WHAT YOU WILL DO:
Look below for the line with "The image size", then repeat it and all lines after it, exactly, minus any pictures.

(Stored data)
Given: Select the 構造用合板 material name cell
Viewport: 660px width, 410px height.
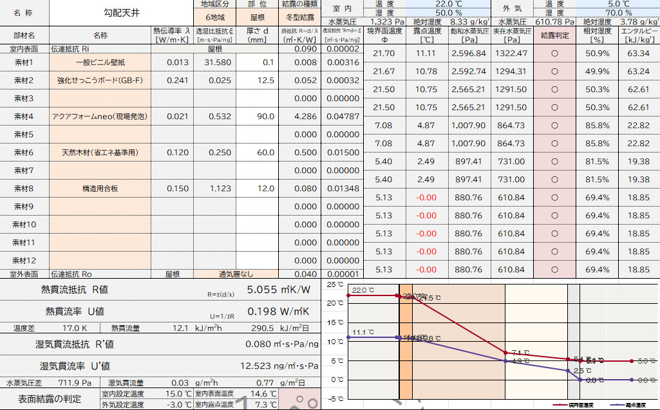Looking at the screenshot, I should [100, 189].
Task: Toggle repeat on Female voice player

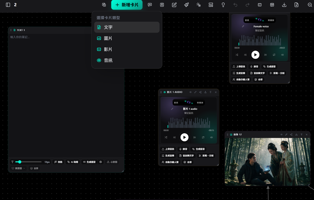Action: (274, 55)
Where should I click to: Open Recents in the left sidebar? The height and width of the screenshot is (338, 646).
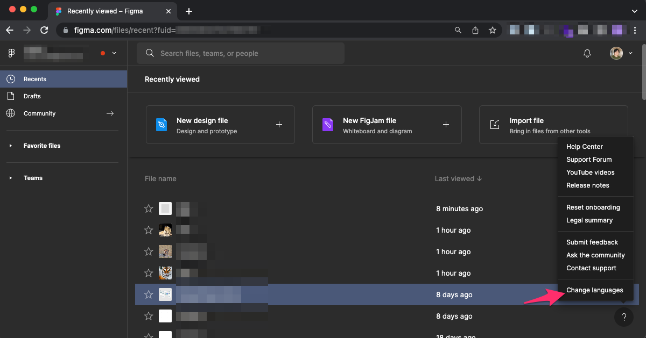click(35, 79)
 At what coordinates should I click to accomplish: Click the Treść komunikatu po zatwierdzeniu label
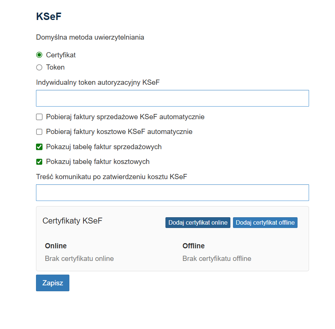[111, 177]
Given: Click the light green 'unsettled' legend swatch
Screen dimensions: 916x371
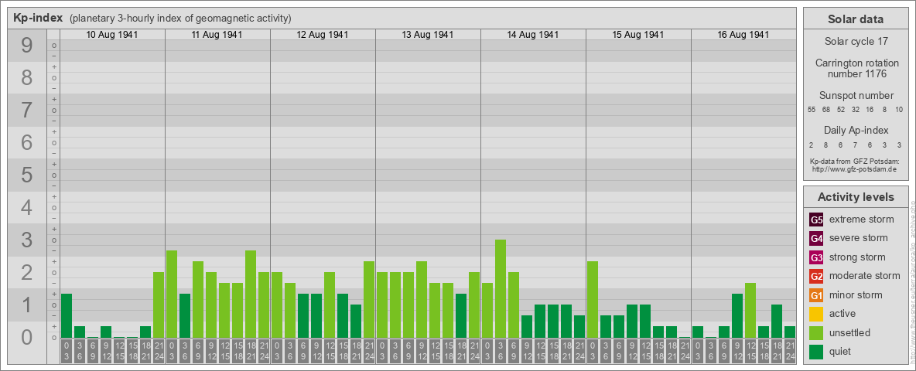Looking at the screenshot, I should click(816, 333).
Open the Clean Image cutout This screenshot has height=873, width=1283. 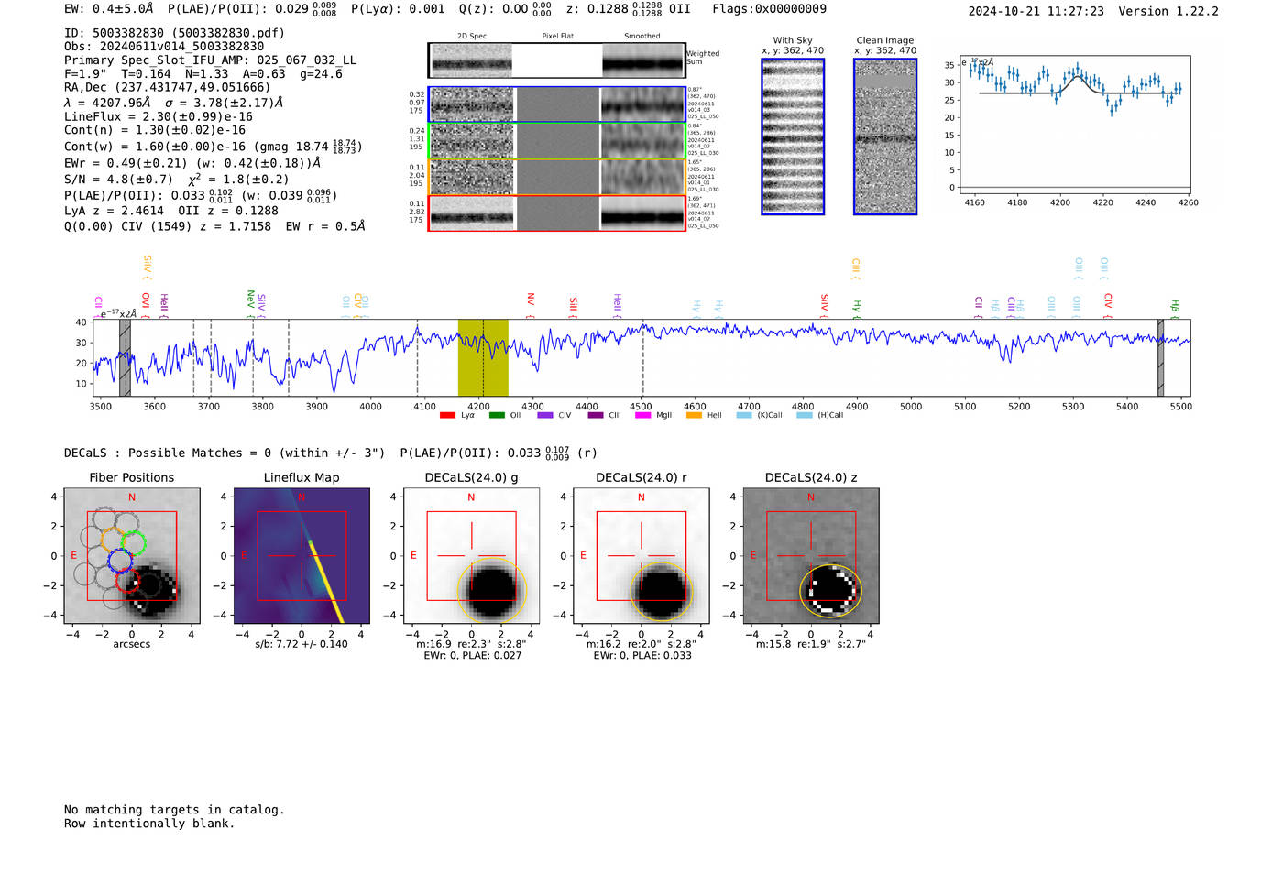point(884,136)
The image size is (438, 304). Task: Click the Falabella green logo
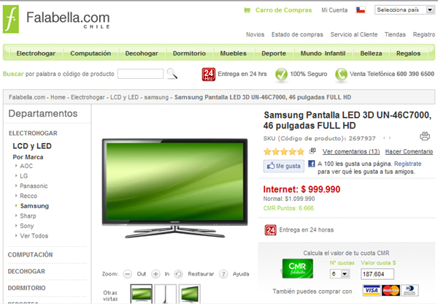pyautogui.click(x=11, y=19)
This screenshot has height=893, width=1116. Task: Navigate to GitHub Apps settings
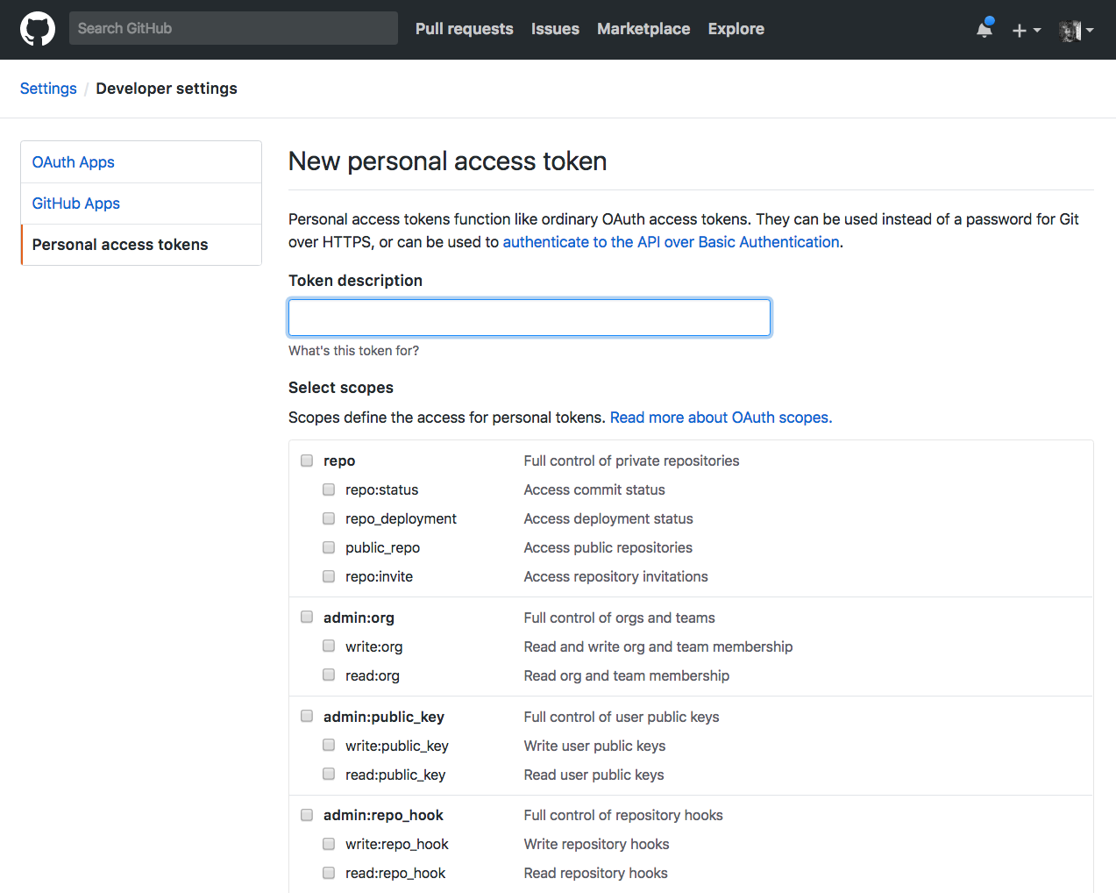point(75,203)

EXPECTED OUTPUT:
The image size is (438, 304). Task: Click the Falabella green logo
pyautogui.click(x=11, y=19)
This screenshot has height=893, width=1116. Task: Navigate to GitHub Apps settings
point(75,203)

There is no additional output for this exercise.